> List of tasks
A: How would you translate this sentence from the post on the Spx-5 launch slip into Spanish: "However this dormancy cannot be maintained indefinitely."
B: Do these statements agree with the post on the Spx-5 launch slip? (i) Seeds go onto petri plates about 10 days before turn-over to NASA. (ii) The plants are handed over for launch as seedlings that are already growing. (iii) The three-week delay led to the entire experiment being replanted. For each, answer yes or no and quote the words of the post that decide it.

> Page extract
□ □ □ □ □
Friday, January 2, 2015

Launch Date is January 6

As you are likely aware, the launch of Spx-5 did not occur in December. It slipped - also called a Launch Slip or Scrub or Push, but they are all ways of saying it didn't happening on time. What happens when a launch scrubs or slips so close to the actual launch date? What does this mean for a biologist with experiments set to launch on that flight?

Well that answer depends mostly on how long the launch has been delayed before the next expected launch is to happen.  Usually when a launch slips right before lift-off, it is usually only delayed a day or so, and most of the time the experimental set-up can accommodate this sort of short delay.  In our case the plants are prepared and turned over to launch as seeds in a dormant state and can easily accommodate short delays. However this dormancy cannot be maintained indefinitely. 

What did this mean for our experiment? Bear with me while I delve into our timeline - Sterile, dormant seeds  are placed on sterile petri plates (see earlier post) approximately 10 days before turn-over to NASA so we can make sure they can be tested, confirmed and generally are good to fly. By the time the dormant plates make it up to the ISS and the astronauts get them unpacked, it will be about 2.5 weeks before the seeded plates are inserted into the plant growth hardware to initiate germination and growth. However the seeds will not stay viable indefinitely, and if the experiment does not get started within 4 weeks of the time the seeds are planted, we start to compromise germination. This means that for a launch delay of three weeks, we replanted the entire experiment this week. Fun!
□ □ □ □ □
> Dataset excerpt
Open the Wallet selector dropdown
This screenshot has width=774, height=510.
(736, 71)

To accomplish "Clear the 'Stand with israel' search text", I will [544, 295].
□ □ □ □ □
> Solutions to each task
A: Sin embargo, esta latencia no puede mantenerse indefinidamente.

B:
(i) Yes: "Sterile, dormant seeds  are placed on sterile petri plates (see earlier post) approximately 10 days before turn-over to NASA"
(ii) No: "the plants are prepared and turned over to launch as seeds in a dormant state"
(iii) Yes: "for a launch delay of three weeks, we replanted the entire experiment this week"